What does this mean in practice?

All Robeco’s assets under management must become carbon neutral, which means that all the companies held as stocks or bonds in our portfolios must meet this goal by 2050. As such, they will have to cut their greenhouse gas emissions and engage in carbon offsetting. To achieve that, they will need to make major changes to their economic models, including such as the long-term transition away from fossil fuels into renewables.

Doesn’t this just mean divesting problem companies?

It’s not just a matter of decarbonizing portfolios by throwing out high-carbon companies – this kind of divestment doesn’t solve the underlying problem. We need to work with the more carbon-intensive companies, including the use of engagement, to help them move their business models towards lower-carbon solutions

How will Robeco achieve this?

A roadmap will be used by all our investment teams to map out how we can gradually decarbonize all our billions of euros of investments. The targets set in the road map include the reduction of portfolio emissions using our data models that can calculate how much greenhouse gas emissions companies are producing.

Are we doing this unilaterally, or with others?

It was a decision taken by us as something we should do anyway, but we’ve always believed in the power of collaboration to work together and achieve a wider goal. So we’ve done this as part of an international effort by the Net Zero Asset Managers Commitment, launched by the Institutional Investors Group on Climate Change (IIGCC), of which Robeco is a member.

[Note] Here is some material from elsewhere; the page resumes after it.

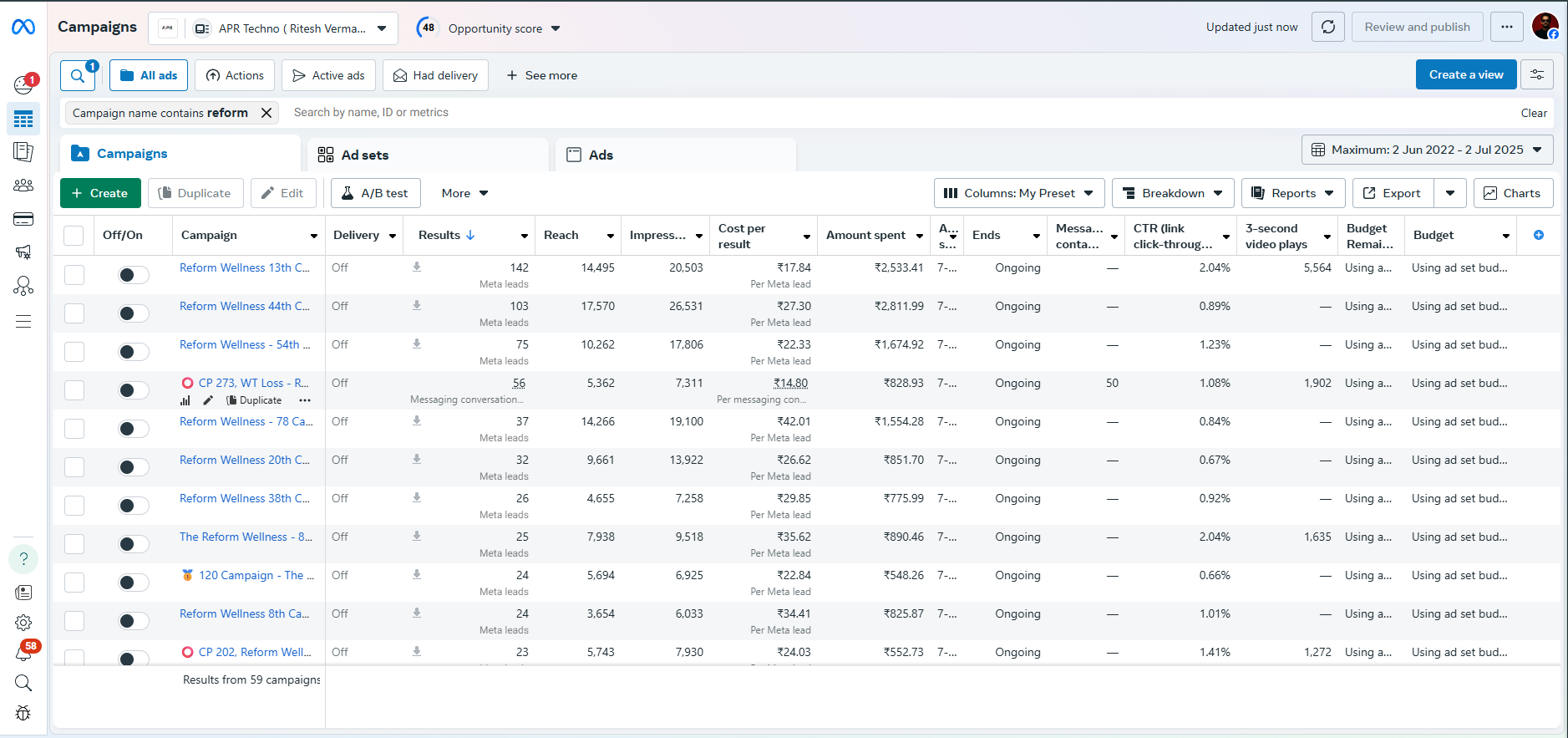The width and height of the screenshot is (1568, 738).
Task: Click the edit pencil icon on CP 273 row
Action: [208, 400]
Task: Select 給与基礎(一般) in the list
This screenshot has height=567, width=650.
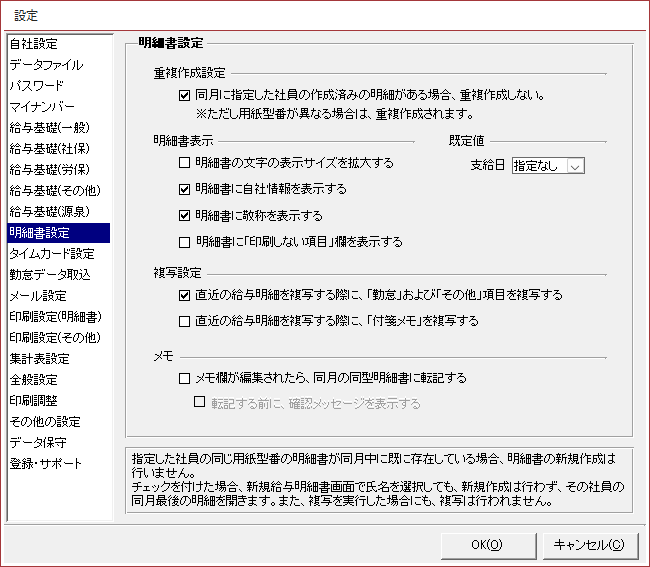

What about any new products?

In December 2020, we became the first asset manager in the world to launch fixed income climate strategies targeting companies that are making a direct contribution to combating global warming. We also have products targeting the Sustainable Development Goals, including SDG 13: climate action. And we have investments in solutions such as green bonds, smart energy and the circular economy.

What steps have been taken so far?

We think fossil fuels are the ‘low-hanging fruit’ in that they are an obvious issue on which to take a stand. In September 2020, we extended our fossil fuel exclusion policy to include all UCITS-registered funds (not just the bespoke ones), subject to certain thresholds. We combine this with extensive engagement to target not just the high-carbon companies, but also the financial institutions funding them.

Has Robeco boosted its resources to help with this?

Yes. We wanted to add some extra expertise in this arena. So in 2020, we hired a climate strategist and a climate data scientist to work exclusively on this project. They work within our news SI Center of Expertise, which we also created in 2020, partly to intensify our efforts on climate-related investment issues. They advise investment teams across the company.

Does Robeco publish all its findings?

Yes. We believe strongly that full transparency is an important part of sustainability. So, we publish all our sustainability policies on our website. We also produce regular updates on how sustainability is translating into fund performance and showcase our engagement work in quarterly reports.